━━━━━ PROVIDED DATA

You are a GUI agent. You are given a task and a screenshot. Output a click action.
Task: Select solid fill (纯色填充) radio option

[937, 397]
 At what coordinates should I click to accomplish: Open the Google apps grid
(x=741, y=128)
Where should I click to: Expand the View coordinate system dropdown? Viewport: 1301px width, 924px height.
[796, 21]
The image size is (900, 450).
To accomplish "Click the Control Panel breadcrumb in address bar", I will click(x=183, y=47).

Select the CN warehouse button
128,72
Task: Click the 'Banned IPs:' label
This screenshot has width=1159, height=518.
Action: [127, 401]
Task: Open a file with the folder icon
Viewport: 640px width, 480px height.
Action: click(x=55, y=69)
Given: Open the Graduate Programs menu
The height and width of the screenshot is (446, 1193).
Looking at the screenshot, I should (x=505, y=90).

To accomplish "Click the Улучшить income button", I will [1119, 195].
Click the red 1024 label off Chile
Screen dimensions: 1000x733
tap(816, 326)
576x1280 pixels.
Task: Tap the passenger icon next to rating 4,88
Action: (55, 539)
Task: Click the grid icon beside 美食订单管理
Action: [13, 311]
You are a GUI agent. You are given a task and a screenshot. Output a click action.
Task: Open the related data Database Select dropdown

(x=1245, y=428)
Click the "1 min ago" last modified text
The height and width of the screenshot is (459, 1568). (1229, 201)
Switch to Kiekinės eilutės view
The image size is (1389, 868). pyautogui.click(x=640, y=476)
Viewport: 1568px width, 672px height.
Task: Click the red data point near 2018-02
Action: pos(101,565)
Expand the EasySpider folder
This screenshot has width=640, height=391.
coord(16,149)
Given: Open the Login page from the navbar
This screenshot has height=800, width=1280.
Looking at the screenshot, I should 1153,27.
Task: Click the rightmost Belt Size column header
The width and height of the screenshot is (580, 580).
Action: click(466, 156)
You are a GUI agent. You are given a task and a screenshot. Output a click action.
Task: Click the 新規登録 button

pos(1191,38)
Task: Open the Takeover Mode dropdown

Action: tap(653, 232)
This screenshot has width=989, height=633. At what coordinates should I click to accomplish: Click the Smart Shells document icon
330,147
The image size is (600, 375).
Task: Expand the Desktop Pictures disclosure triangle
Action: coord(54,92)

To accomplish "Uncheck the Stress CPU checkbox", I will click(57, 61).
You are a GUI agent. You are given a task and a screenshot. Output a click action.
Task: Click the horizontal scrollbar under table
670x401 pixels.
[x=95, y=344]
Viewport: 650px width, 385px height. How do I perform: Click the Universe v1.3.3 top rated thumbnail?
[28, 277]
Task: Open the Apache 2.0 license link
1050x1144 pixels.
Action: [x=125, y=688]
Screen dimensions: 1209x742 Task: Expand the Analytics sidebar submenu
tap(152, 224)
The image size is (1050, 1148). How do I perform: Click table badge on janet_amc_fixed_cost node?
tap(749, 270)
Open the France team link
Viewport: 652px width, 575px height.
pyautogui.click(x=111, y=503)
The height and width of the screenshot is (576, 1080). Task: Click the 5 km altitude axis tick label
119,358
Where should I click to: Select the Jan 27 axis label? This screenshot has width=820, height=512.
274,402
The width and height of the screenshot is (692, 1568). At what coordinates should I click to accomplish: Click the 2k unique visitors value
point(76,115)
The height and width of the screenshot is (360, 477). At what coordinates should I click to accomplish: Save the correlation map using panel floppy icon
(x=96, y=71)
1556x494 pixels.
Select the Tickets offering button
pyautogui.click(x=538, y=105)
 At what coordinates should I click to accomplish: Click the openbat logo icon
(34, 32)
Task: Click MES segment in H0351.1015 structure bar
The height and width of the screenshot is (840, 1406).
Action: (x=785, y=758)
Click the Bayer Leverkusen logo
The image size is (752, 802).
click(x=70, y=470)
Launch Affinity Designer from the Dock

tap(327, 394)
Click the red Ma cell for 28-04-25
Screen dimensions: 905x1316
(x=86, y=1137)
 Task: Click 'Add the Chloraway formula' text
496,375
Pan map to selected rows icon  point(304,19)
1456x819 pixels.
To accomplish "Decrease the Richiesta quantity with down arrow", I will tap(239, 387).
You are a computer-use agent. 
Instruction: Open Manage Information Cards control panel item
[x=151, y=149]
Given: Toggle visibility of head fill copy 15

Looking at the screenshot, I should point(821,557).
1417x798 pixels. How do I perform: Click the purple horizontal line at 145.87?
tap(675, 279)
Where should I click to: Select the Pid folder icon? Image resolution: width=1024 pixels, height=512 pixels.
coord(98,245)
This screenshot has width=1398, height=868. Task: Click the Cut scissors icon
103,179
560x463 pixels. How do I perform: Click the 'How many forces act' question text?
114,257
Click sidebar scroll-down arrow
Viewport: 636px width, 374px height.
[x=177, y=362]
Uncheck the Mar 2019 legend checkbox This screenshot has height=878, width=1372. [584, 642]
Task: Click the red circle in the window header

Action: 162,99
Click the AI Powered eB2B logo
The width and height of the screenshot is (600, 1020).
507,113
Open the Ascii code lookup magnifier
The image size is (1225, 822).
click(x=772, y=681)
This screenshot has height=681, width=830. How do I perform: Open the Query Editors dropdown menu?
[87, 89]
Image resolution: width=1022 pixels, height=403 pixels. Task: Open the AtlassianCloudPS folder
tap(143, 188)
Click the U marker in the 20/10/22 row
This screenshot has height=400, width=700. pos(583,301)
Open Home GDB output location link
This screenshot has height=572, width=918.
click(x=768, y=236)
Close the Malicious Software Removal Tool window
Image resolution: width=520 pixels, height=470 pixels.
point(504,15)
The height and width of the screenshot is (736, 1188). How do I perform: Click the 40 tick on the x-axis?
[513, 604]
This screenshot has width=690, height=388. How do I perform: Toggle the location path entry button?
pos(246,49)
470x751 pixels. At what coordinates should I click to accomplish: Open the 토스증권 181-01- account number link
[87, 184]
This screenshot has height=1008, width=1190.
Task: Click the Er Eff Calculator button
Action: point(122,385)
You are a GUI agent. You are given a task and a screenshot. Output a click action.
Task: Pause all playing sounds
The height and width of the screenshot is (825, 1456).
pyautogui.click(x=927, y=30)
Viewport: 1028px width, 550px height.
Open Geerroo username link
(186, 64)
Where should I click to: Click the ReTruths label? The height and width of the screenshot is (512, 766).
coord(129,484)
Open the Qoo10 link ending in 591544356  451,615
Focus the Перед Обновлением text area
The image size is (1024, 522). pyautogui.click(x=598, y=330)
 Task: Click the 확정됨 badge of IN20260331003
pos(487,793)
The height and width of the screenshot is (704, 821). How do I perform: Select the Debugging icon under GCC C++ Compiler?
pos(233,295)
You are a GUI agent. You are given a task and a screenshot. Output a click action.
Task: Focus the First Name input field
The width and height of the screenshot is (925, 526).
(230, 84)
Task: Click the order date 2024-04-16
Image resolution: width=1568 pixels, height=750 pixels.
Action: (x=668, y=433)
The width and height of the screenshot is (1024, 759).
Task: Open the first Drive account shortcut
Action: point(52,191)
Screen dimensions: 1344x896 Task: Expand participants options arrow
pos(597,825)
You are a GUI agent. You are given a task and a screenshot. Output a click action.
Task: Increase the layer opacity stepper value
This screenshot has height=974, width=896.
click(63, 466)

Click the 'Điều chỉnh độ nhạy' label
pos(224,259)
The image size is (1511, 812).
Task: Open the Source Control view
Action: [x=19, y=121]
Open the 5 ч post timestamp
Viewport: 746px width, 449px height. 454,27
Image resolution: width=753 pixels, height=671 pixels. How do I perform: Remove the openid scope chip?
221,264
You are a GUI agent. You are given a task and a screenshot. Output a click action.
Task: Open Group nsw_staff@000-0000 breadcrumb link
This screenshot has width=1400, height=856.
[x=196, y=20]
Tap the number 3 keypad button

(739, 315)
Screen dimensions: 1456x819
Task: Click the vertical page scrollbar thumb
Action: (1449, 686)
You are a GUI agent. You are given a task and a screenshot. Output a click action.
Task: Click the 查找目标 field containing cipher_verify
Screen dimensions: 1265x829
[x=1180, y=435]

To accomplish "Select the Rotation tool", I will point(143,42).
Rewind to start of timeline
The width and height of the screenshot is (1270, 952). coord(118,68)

━━━━━━━━━━

Format the material above from the line containing "This screenshot has height=681, width=830." through the line containing "This screenshot has height=400, width=700." as a numbered list, omitting any blank lines.

## RESULT
1. This screenshot has height=681, width=830. How do I perform: Open the Query Editors dropdown menu?
2. [87, 89]
3. Image resolution: width=1022 pixels, height=403 pixels. Task: Open the AtlassianCloudPS folder
4. tap(143, 188)
5. Click the U marker in the 20/10/22 row
6. This screenshot has height=400, width=700. pos(583,301)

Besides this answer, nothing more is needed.